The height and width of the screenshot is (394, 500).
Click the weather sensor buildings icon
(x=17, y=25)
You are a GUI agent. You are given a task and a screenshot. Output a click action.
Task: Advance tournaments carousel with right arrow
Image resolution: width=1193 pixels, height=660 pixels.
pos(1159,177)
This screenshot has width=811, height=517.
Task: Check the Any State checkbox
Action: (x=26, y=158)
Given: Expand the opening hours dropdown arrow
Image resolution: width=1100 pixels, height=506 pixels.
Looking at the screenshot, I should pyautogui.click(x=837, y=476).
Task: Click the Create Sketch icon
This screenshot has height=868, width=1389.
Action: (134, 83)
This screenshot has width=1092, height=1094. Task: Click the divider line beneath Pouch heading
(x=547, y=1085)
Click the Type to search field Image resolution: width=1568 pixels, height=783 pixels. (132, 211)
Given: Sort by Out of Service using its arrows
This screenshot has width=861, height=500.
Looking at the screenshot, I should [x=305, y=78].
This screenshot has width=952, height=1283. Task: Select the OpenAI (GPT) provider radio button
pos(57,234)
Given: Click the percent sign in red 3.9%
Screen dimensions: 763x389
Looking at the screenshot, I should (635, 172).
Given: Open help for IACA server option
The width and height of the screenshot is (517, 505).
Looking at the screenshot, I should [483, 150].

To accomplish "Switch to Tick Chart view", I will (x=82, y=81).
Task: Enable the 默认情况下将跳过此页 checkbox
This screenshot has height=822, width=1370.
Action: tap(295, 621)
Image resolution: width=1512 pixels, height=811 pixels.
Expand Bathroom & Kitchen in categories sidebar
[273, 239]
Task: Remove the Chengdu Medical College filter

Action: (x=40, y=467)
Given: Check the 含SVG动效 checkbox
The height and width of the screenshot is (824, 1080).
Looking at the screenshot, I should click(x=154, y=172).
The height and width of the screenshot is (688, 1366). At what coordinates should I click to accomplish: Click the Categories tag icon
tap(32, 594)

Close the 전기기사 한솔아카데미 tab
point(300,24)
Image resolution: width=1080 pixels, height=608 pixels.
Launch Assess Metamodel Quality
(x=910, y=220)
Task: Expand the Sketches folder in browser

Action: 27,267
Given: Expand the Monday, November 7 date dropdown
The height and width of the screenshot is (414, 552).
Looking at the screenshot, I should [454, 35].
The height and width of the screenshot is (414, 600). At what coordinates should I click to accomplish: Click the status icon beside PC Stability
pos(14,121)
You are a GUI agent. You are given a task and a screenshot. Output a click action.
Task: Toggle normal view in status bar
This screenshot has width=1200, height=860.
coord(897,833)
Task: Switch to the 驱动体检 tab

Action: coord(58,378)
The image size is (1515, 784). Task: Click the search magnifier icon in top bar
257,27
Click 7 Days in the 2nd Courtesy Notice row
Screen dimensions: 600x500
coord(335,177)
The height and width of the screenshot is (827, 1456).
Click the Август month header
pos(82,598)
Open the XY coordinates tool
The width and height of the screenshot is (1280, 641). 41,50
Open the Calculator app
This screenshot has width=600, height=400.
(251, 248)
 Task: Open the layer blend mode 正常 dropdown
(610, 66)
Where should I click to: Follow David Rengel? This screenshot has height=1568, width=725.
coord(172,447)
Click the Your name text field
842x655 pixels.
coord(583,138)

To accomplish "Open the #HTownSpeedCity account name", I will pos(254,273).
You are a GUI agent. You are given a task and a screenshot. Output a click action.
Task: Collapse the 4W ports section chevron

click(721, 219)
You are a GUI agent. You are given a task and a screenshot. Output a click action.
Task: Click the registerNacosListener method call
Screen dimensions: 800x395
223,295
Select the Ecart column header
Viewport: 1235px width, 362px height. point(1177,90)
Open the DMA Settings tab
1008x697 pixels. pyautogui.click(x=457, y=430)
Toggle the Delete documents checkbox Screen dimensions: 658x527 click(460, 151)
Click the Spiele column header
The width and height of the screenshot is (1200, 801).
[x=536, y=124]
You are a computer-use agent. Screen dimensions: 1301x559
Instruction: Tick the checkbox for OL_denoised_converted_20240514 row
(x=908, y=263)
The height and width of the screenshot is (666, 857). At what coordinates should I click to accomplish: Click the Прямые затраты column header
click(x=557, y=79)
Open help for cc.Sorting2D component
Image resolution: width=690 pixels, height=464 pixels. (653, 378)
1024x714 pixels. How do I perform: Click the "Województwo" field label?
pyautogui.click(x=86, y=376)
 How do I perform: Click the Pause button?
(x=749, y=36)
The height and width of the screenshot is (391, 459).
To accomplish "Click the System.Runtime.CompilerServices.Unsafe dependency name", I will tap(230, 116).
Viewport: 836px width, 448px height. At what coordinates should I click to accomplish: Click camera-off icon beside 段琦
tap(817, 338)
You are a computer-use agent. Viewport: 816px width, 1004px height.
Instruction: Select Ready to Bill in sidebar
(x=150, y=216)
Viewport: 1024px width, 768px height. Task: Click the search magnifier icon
==================================================
Repeat the listing. Keep every character the same.

__YOUR SOLUTION__:
The height and width of the screenshot is (394, 500).
Click the weather sensor buildings icon
(x=17, y=25)
You are a GUI agent. You are given a task and a screenshot. Output a click action.
Task: Advance tournaments carousel with right arrow
Image resolution: width=1193 pixels, height=660 pixels.
pos(1159,177)
This screenshot has width=811, height=517.
Task: Check the Any State checkbox
Action: (x=26, y=158)
Given: Expand the opening hours dropdown arrow
Image resolution: width=1100 pixels, height=506 pixels.
Looking at the screenshot, I should pyautogui.click(x=837, y=476).
Task: Click the Create Sketch icon
This screenshot has height=868, width=1389.
Action: (134, 83)
This screenshot has width=1092, height=1094. Task: Click the divider line beneath Pouch heading
(x=547, y=1085)
Click the Type to search field Image resolution: width=1568 pixels, height=783 pixels. (132, 211)
Given: Sort by Out of Service using its arrows
This screenshot has width=861, height=500.
Looking at the screenshot, I should [x=305, y=78].
This screenshot has width=952, height=1283. Task: Select the OpenAI (GPT) provider radio button
pos(57,234)
Given: Click the percent sign in red 3.9%
Screen dimensions: 763x389
Looking at the screenshot, I should (635, 172).
Given: Open help for IACA server option
The width and height of the screenshot is (517, 505).
Looking at the screenshot, I should [483, 150].

To accomplish "Switch to Tick Chart view", I will (x=82, y=81).
Task: Enable the 默认情况下将跳过此页 checkbox
This screenshot has height=822, width=1370.
Action: tap(295, 621)
Image resolution: width=1512 pixels, height=811 pixels.
Expand Bathroom & Kitchen in categories sidebar
[273, 239]
Task: Remove the Chengdu Medical College filter

Action: (x=40, y=467)
Given: Check the 含SVG动效 checkbox
The height and width of the screenshot is (824, 1080).
Looking at the screenshot, I should click(x=154, y=172).
The height and width of the screenshot is (688, 1366). At what coordinates should I click to accomplish: Click the Categories tag icon
tap(32, 594)

Close the 전기기사 한솔아카데미 tab
point(300,24)
Image resolution: width=1080 pixels, height=608 pixels.
Launch Assess Metamodel Quality
(x=910, y=220)
Task: Expand the Sketches folder in browser

Action: 27,267
Given: Expand the Monday, November 7 date dropdown
The height and width of the screenshot is (414, 552).
Looking at the screenshot, I should [454, 35].
The height and width of the screenshot is (414, 600). At what coordinates should I click to accomplish: Click the status icon beside PC Stability
pos(14,121)
You are a GUI agent. You are given a task and a screenshot. Output a click action.
Task: Toggle normal view in status bar
This screenshot has width=1200, height=860.
coord(897,833)
Task: Switch to the 驱动体检 tab

Action: coord(58,378)
The image size is (1515, 784). Task: Click the search magnifier icon in top bar
257,27
Click 7 Days in the 2nd Courtesy Notice row
Screen dimensions: 600x500
coord(335,177)
The height and width of the screenshot is (827, 1456).
Click the Август month header
pos(82,598)
Open the XY coordinates tool
The width and height of the screenshot is (1280, 641). 41,50
Open the Calculator app
This screenshot has width=600, height=400.
(251, 248)
 Task: Open the layer blend mode 正常 dropdown
(610, 66)
Where should I click to: Follow David Rengel? This screenshot has height=1568, width=725.
coord(172,447)
Click the Your name text field
842x655 pixels.
coord(583,138)

To accomplish "Open the #HTownSpeedCity account name", I will pos(254,273).
You are a GUI agent. You are given a task and a screenshot. Output a click action.
Task: Collapse the 4W ports section chevron

click(721, 219)
You are a GUI agent. You are given a task and a screenshot. Output a click action.
Task: Click the registerNacosListener method call
Screen dimensions: 800x395
223,295
Select the Ecart column header
Viewport: 1235px width, 362px height. point(1177,90)
Open the DMA Settings tab
1008x697 pixels. pyautogui.click(x=457, y=430)
Toggle the Delete documents checkbox Screen dimensions: 658x527 click(460, 151)
Click the Spiele column header
The width and height of the screenshot is (1200, 801).
[x=536, y=124]
You are a computer-use agent. Screen dimensions: 1301x559
Instruction: Tick the checkbox for OL_denoised_converted_20240514 row
(x=908, y=263)
The height and width of the screenshot is (666, 857). At what coordinates should I click to accomplish: Click the Прямые затраты column header
click(x=557, y=79)
Open help for cc.Sorting2D component
Image resolution: width=690 pixels, height=464 pixels. (653, 378)
1024x714 pixels. How do I perform: Click the "Województwo" field label?
pyautogui.click(x=86, y=376)
 How do I perform: Click the Pause button?
(x=749, y=36)
The height and width of the screenshot is (391, 459).
To accomplish "Click the System.Runtime.CompilerServices.Unsafe dependency name", I will tap(230, 116).
Viewport: 836px width, 448px height. At what coordinates should I click to accomplish: Click camera-off icon beside 段琦
tap(817, 338)
You are a computer-use agent. Viewport: 816px width, 1004px height.
Instruction: Select Ready to Bill in sidebar
(x=150, y=216)
Viewport: 1024px width, 768px height. Task: Click the search magnifier icon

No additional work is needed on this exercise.